Wystawili oni w sumie 200 faktur gminie i podmiotom z nią związanym. Arkadiusz Cebulski na 2 tysiące, Czesław Tomczyk na 98 tysięcy złotych. Jeden dorabia klucze, drugi jest właścicielem sklepu spożywczego.
Przepisy samorządowe zakazują radnym prowadzenia firmy z wykorzystaniem mienia publicznego. Złamanie zapisu wiąże się z wygaśnięciem mandatu. Rada miała to potwierdzić podczas wtorkowej sesji.
- Nie ma miejsca na zastanawianie się nad kwotą czy warunkami – mówi radny Marcin Ługawiak, który głosował za wygaszeniem mandatów.
Jest zero-jedynkowo. Jeżeli radny naruszył przepis, mandat mu wygasa. Przepis miał niejako przeciwdziałać zwykłym układom pomiędzy organem stanowiącym, czyli radą i radnymi, a burmistrzem, który jest władzą wykonawczą i realizuje budżet.
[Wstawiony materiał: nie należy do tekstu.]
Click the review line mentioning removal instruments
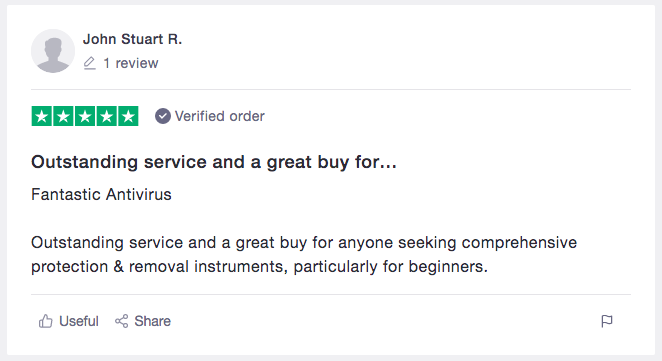This screenshot has width=662, height=361. [259, 267]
Zdaniem Marcina Ługawiaka, niezależnie czy doszło do uprzywilejowania radnych przez burmistrza, przepis należy bezwzględnie egzekwować. Chodzi o brak przyzwolenia na kolejne naruszenia.
Rada Miasta Mosiny odrzuciła jednak uchwałę potwierdzającą wygaśnięcie mandatów w obu przypadkach. Decyzję rady może jeszcze uchylić wojewoda wielkopolski. Wówczas obu radnym pozostanie odwołanie do sądu administracyjnego.
W rozmowie z naszym reporterem Arkadiusz Cebulski i Czesław Tomczak tłumaczą, że postępowali zgodnie z wiedzą przekazaną im na szkoleniach przed dołączeniem do rady. Dodają też, że ich firmy prowadzą ogólnodostępną działalność i żaden z nich nie stawał do przetargu. Na dodatek Arkadiusz Cebulski jest jedynym usługodawcą w swojej branży na terenie gminy. Sklep spożywczy Czesława Tomczaka zaopatrywał natomiast szkołę i miejskie urzędy. Radni zapowiadają obronę swoich praw w sądzie.